Extracted information below:

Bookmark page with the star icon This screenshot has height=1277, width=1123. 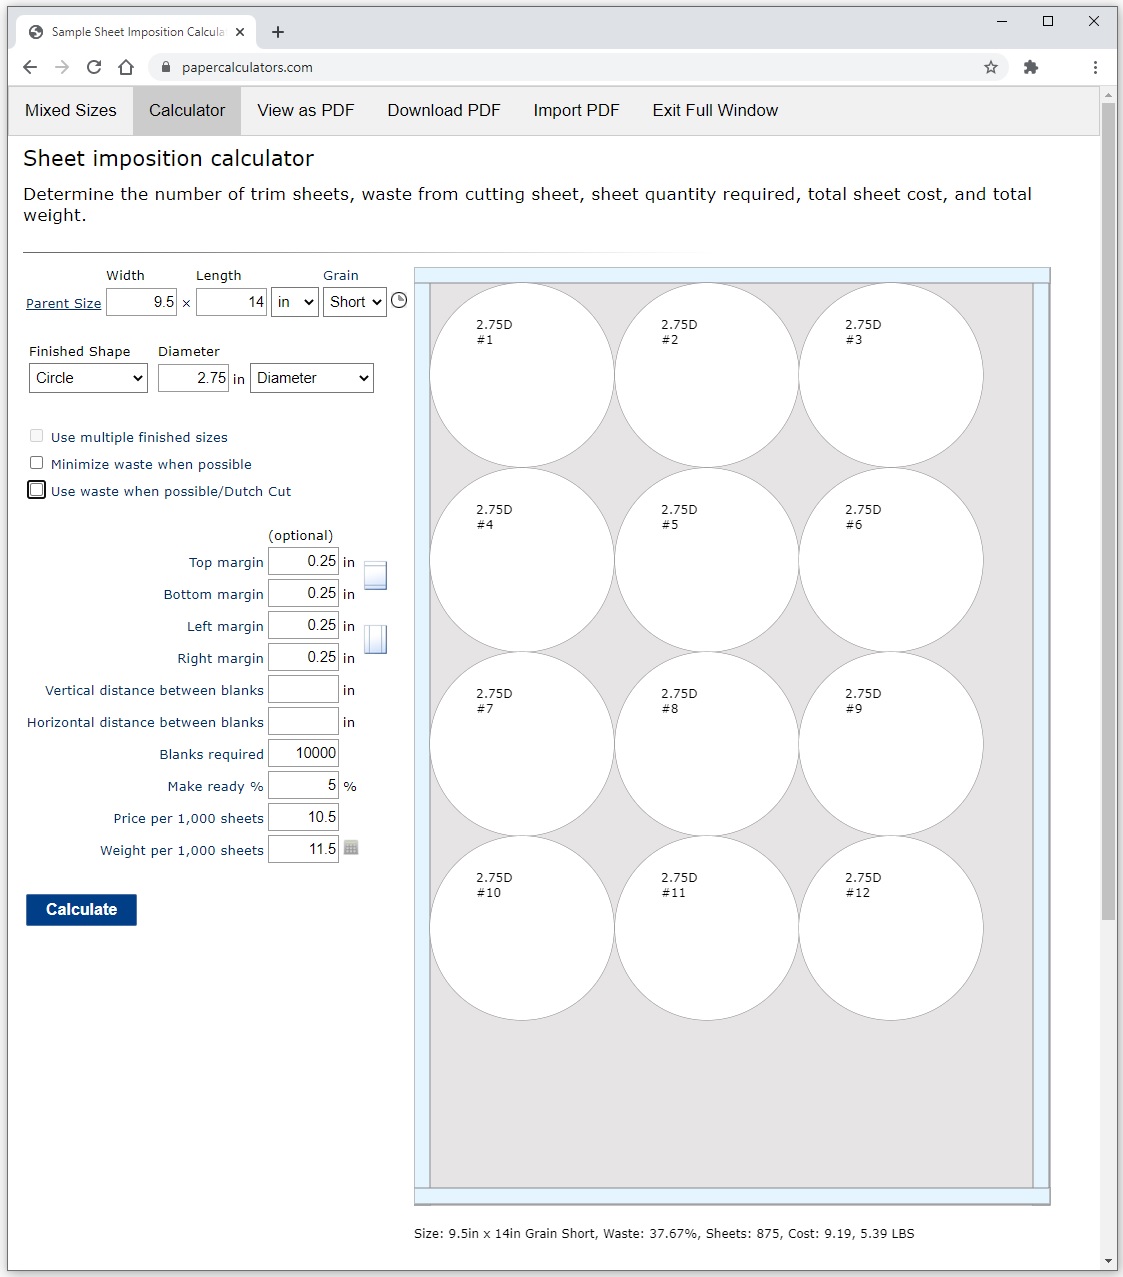(x=991, y=67)
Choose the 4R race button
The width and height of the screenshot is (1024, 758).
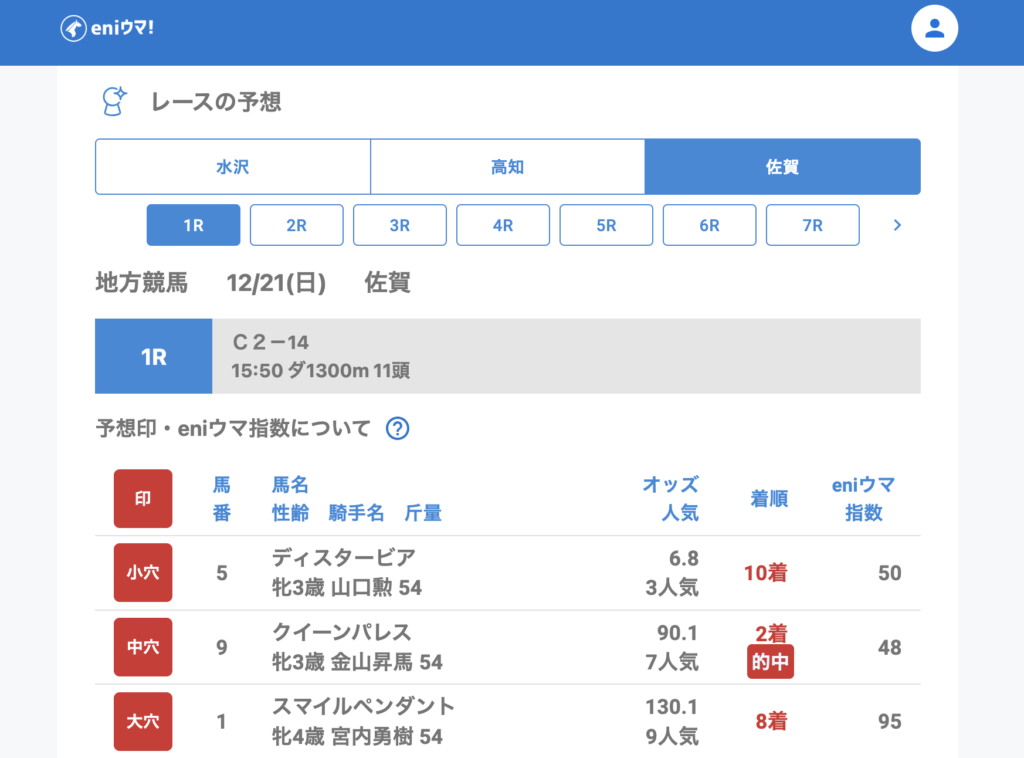coord(503,225)
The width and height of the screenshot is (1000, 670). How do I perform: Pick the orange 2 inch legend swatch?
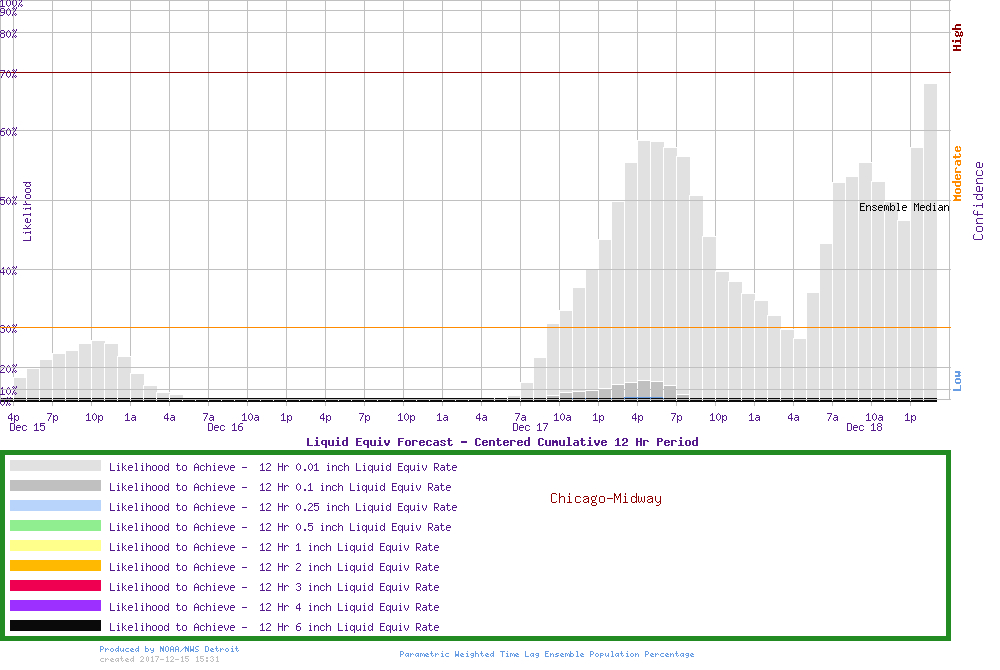[55, 566]
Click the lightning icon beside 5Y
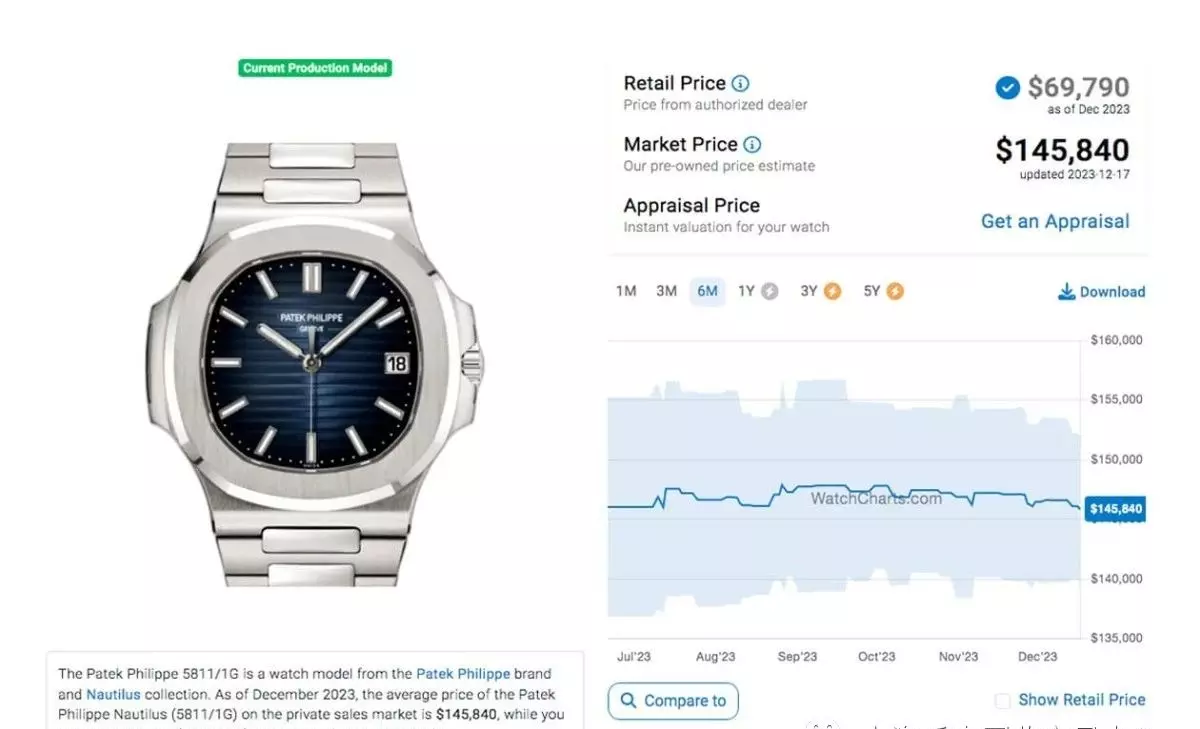This screenshot has height=729, width=1200. pos(895,292)

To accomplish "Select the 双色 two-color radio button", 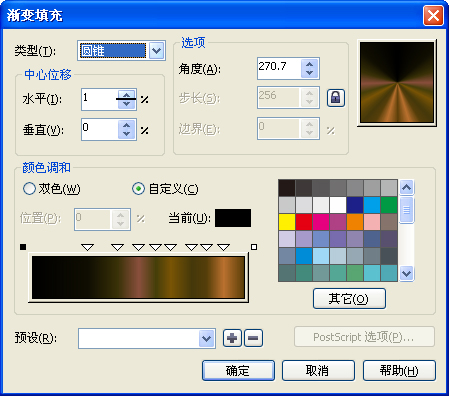I will [29, 189].
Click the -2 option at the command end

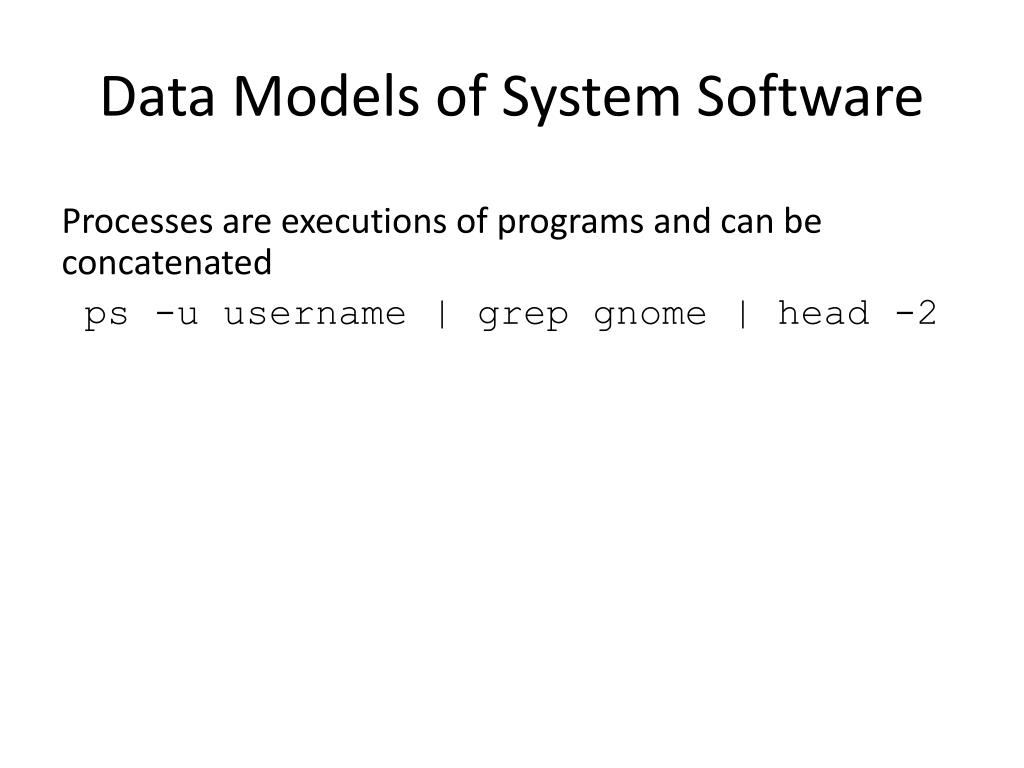pyautogui.click(x=916, y=313)
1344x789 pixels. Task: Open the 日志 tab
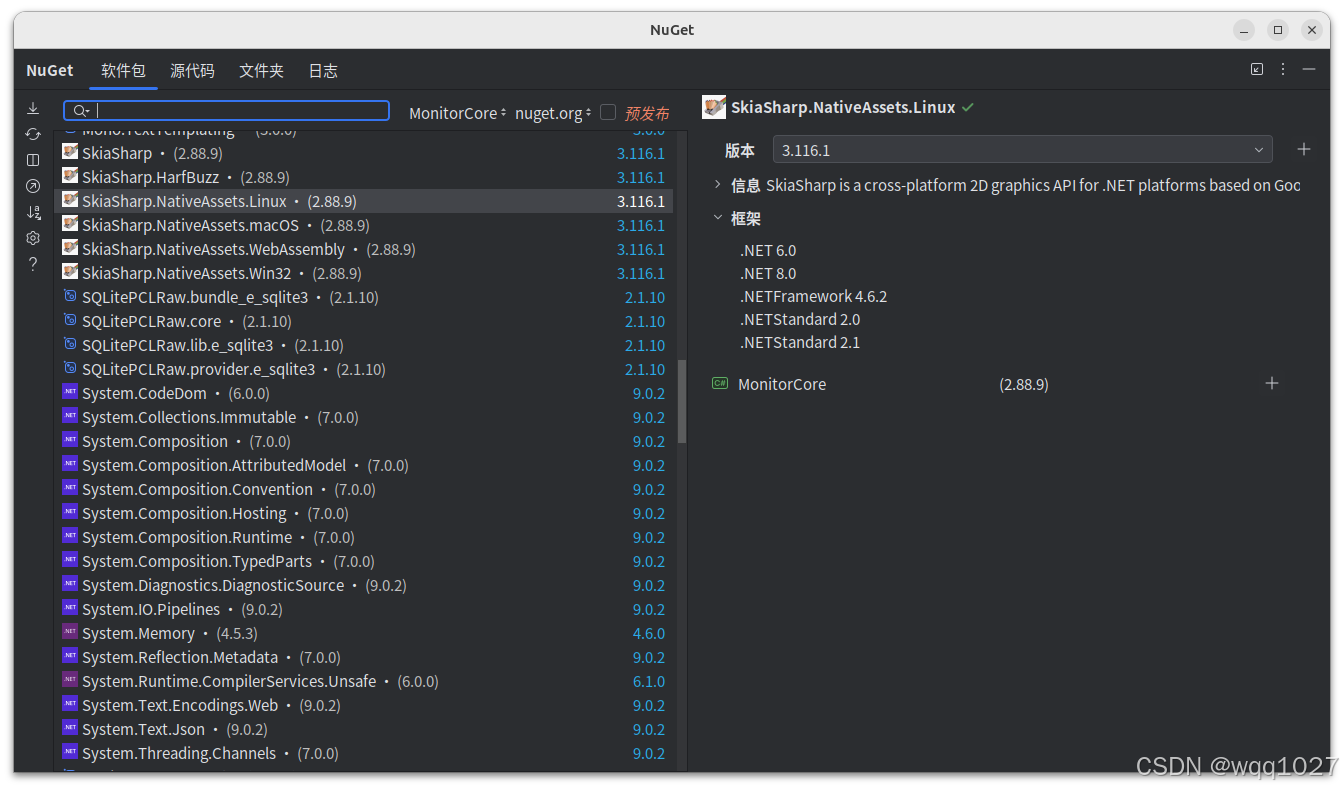323,71
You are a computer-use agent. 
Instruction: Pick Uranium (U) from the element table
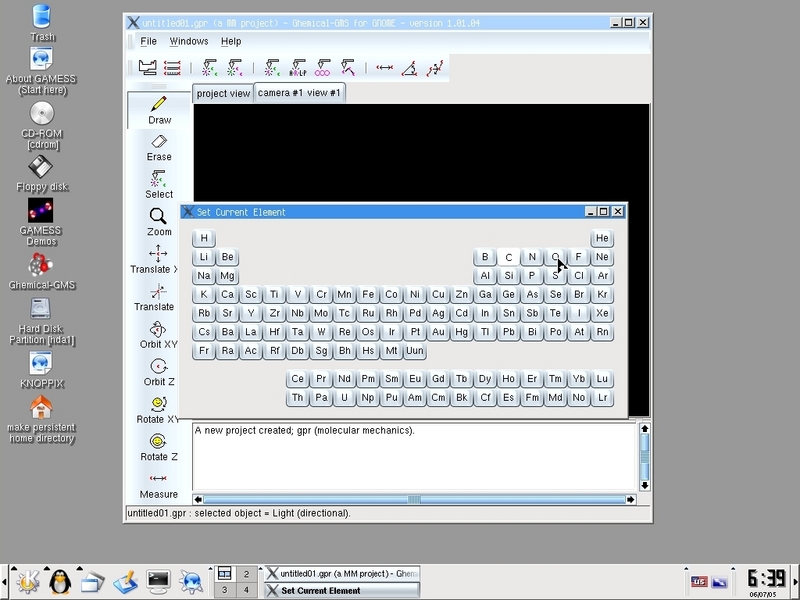pos(344,398)
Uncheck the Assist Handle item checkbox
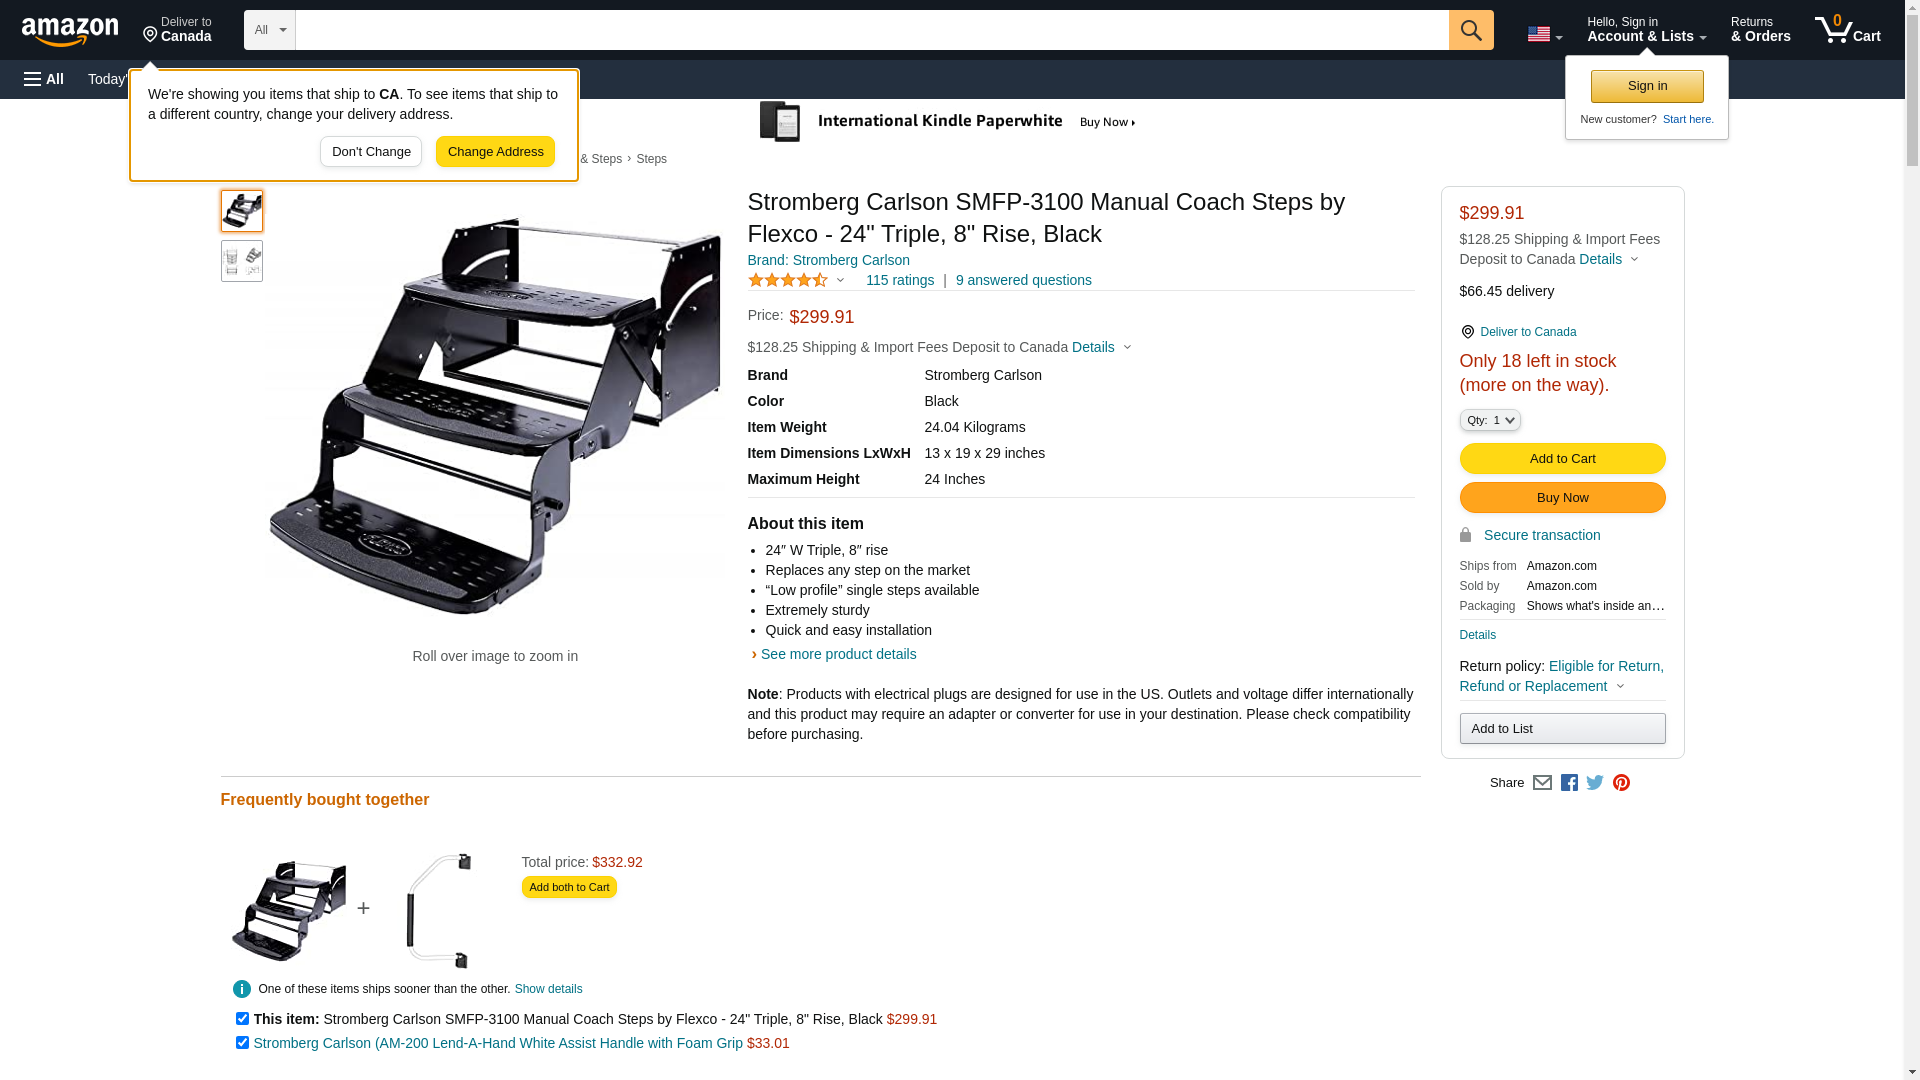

End of Extracted information.

> **Task objective**
Leaving every picture aside, transcribe exactly the lines from the one that contains "You are a computer-use agent." through the final line of the listing above, inclusive.

> **Completed exercise**
You are a computer-use agent. 
Instruction: Pick Uranium (U) from the element table
pos(344,398)
Uncheck the Assist Handle item checkbox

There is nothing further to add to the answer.